Quedar con ella era un enfrentamiento armado contra la realidad. Yo, un poeta, incapaz, inválido para afrontar mis propias palabras y deseos, mendigando un mendrugo de pan que llevarme a la boca.
En aquella terraza de un día tibio me pedí un café, solo y amargo, y ella se conformó con un té moruno. La naturalidad con la que hablábamos, la facilidad con la que le sacaba una risa y con la que ella lograba enternecer mis mejillas, la inagotable fuente de anécdotas y la futilidad con la que buscaba rozar desesperadamente por un instante nuestros pies. Hablar con ella era agua de buena mañana.
Quedar con ella era uno de los mayores placeres que podían fracturar mi rutina, pero la realidad…, es demasiado ella. La mujer que amaba sabe sacarme las palabras, sabe inspirar mis escritos, ella sabe más que yo, aunque soy yo el que se las da de sabio. Ella sabe sacarme jugo. Sacar de donde solo queda apetito.

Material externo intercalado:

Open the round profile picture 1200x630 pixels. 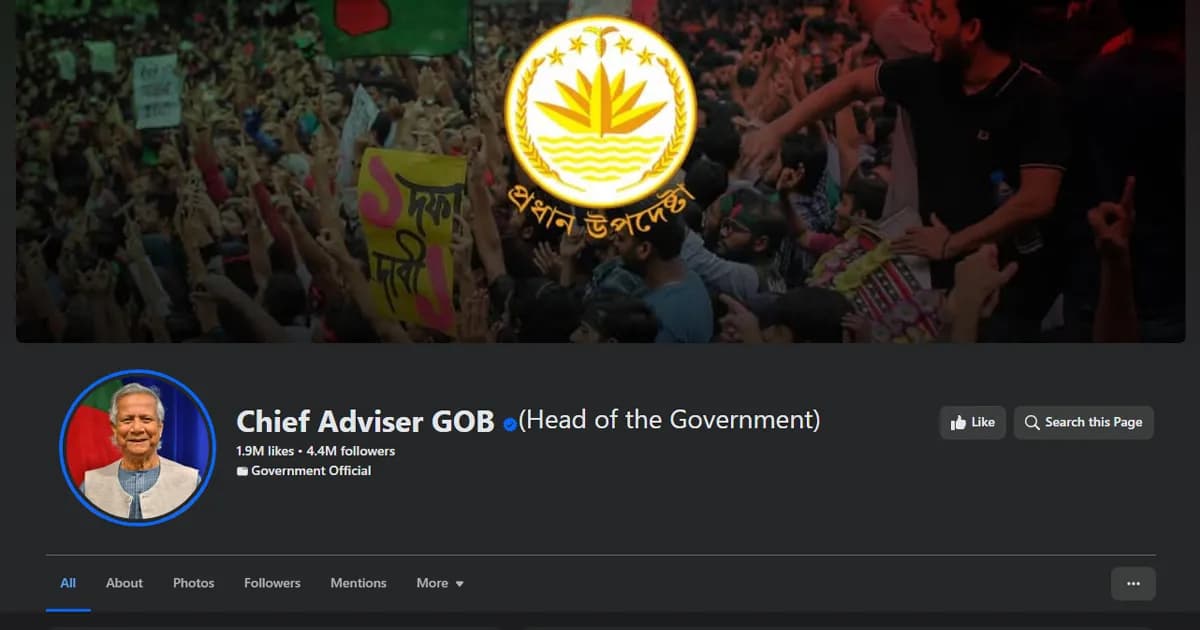click(x=138, y=447)
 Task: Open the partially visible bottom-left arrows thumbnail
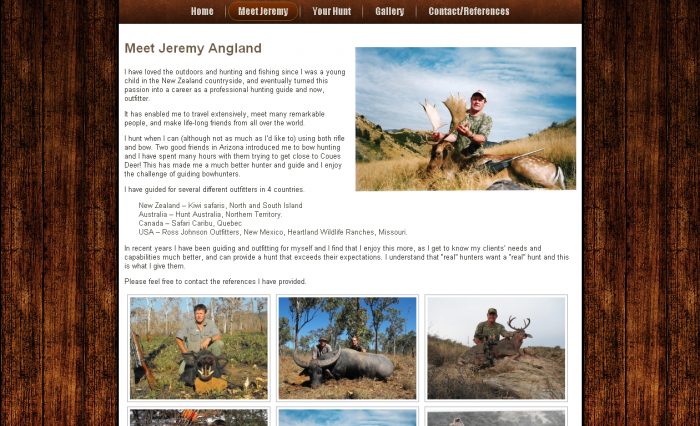(x=199, y=417)
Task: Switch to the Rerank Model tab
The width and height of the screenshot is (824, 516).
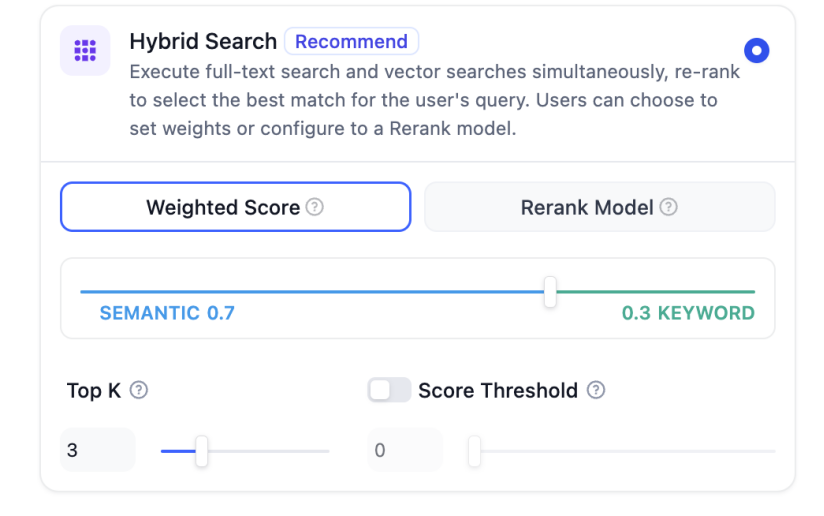Action: (x=599, y=207)
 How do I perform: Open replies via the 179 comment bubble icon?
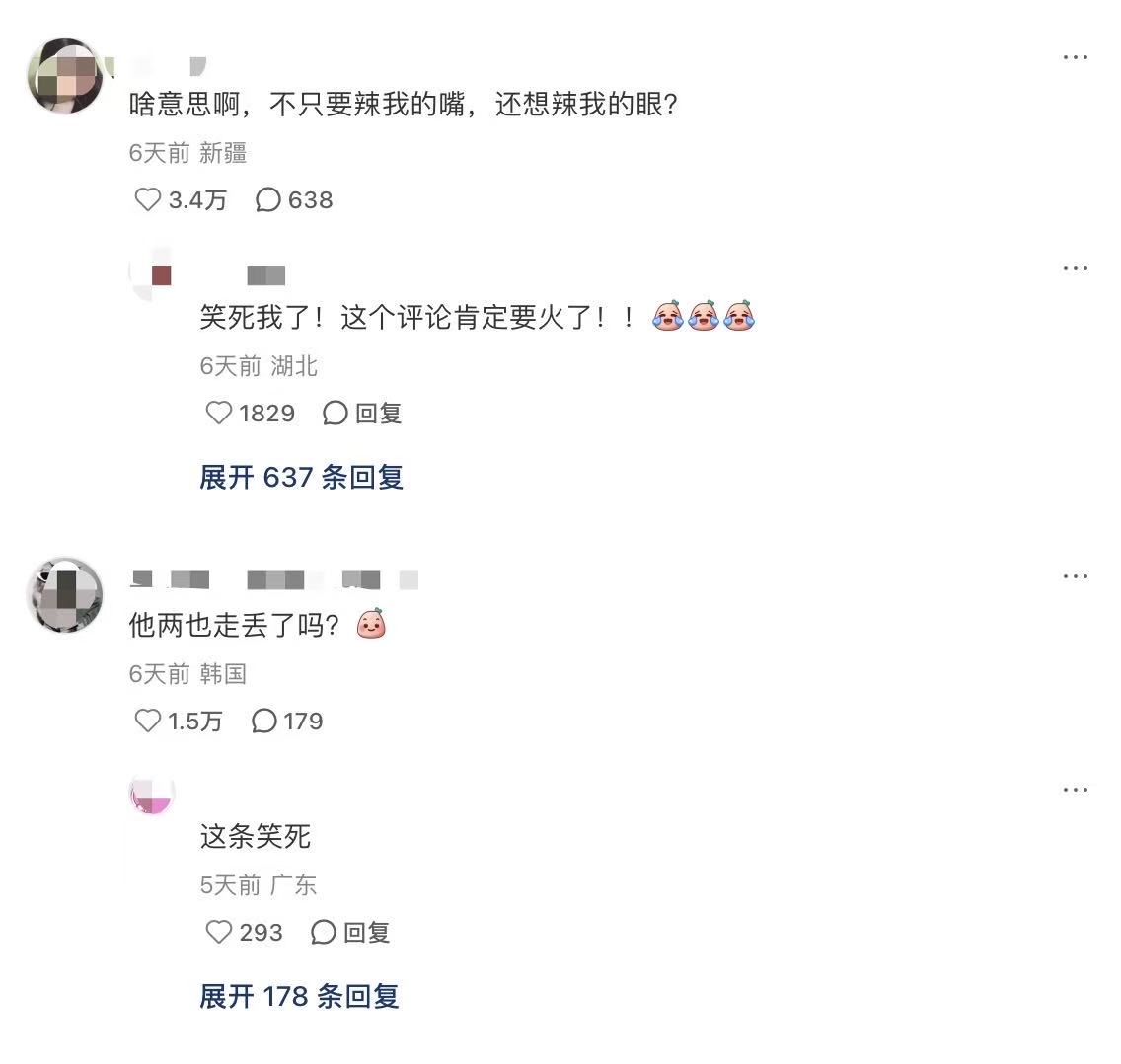[263, 721]
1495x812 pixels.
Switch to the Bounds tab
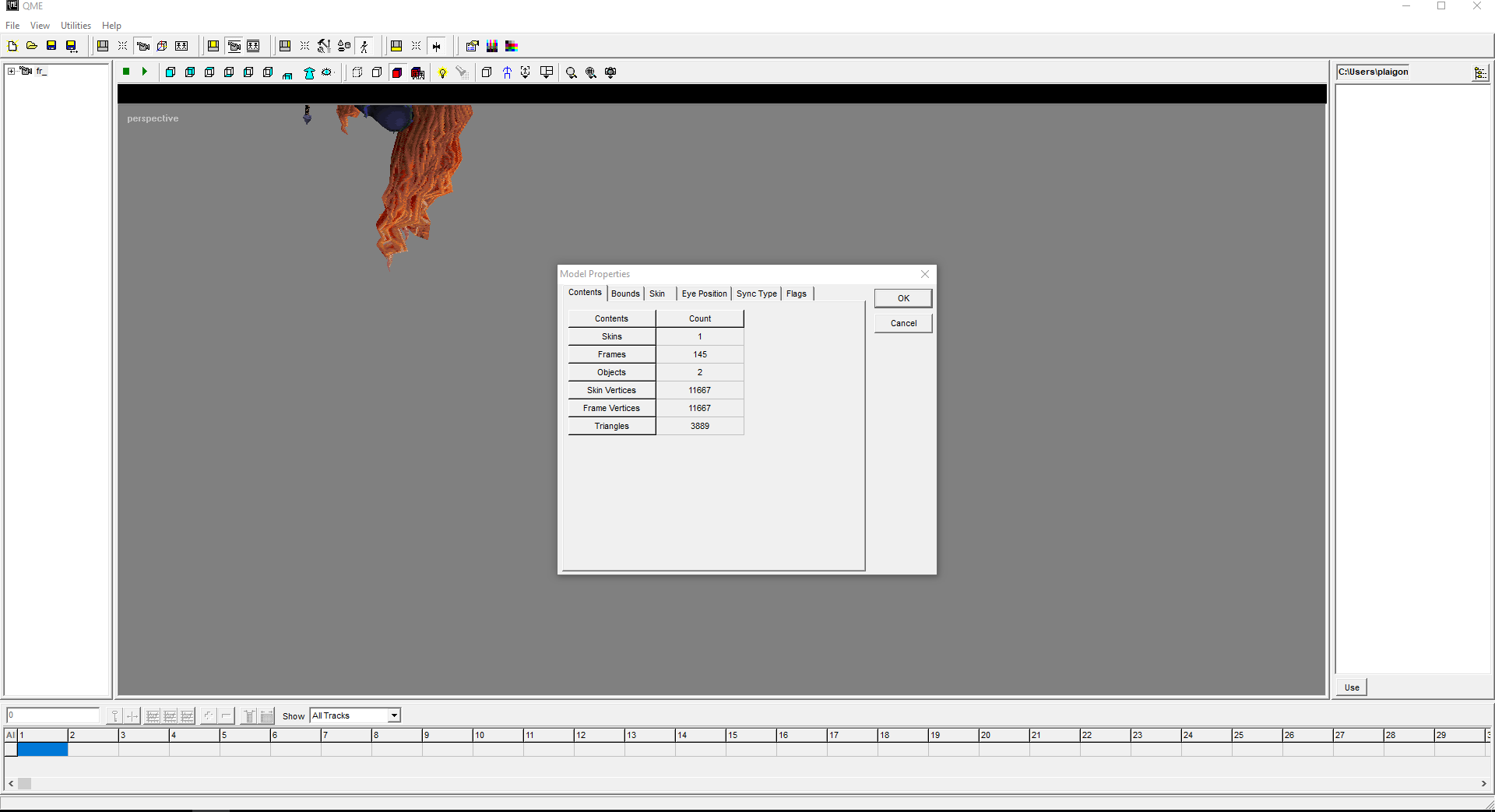625,294
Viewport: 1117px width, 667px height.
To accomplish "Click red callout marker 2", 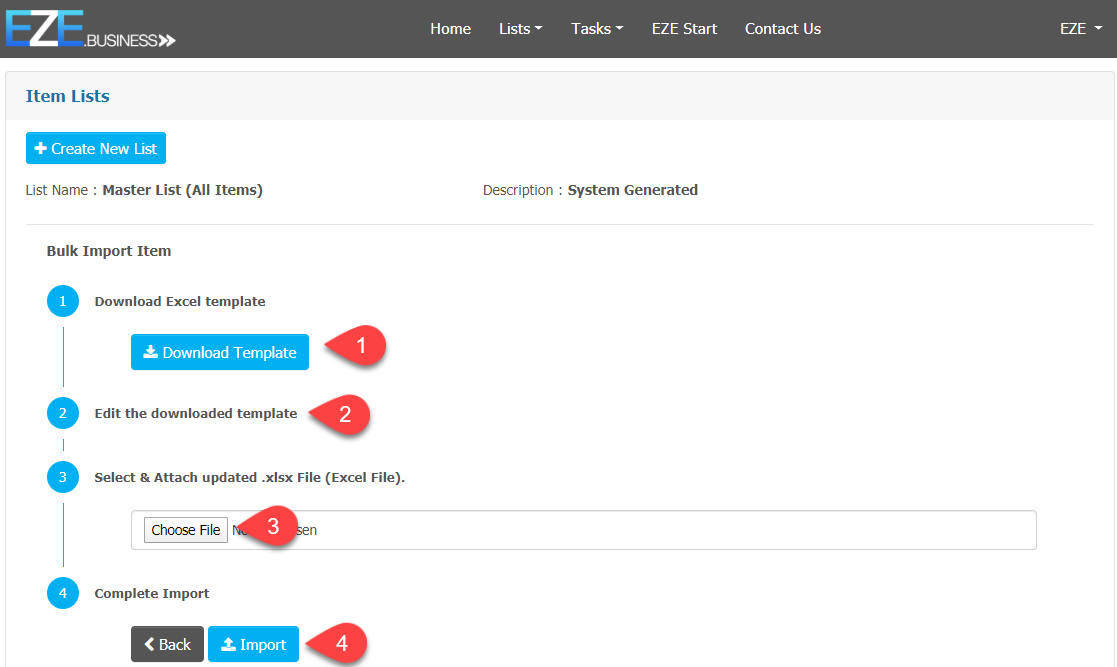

“¿Para cuándo una boda?” le pregunté tratando de demostrar que no me importaba. “¿Te gustaría que me casara con él?” respondió ella con una perfecta dosis de inocencia y malicia. Yo, mudo, no respondí. No tenía respuesta. Decir que “sí” era mentir. Decir que “no” era mentir. El silencio supo atinar mejor la respuesta y ella me sonrió consciente de todo el peso que a mi mente había regalado.
Ella era como agua para el hambriento.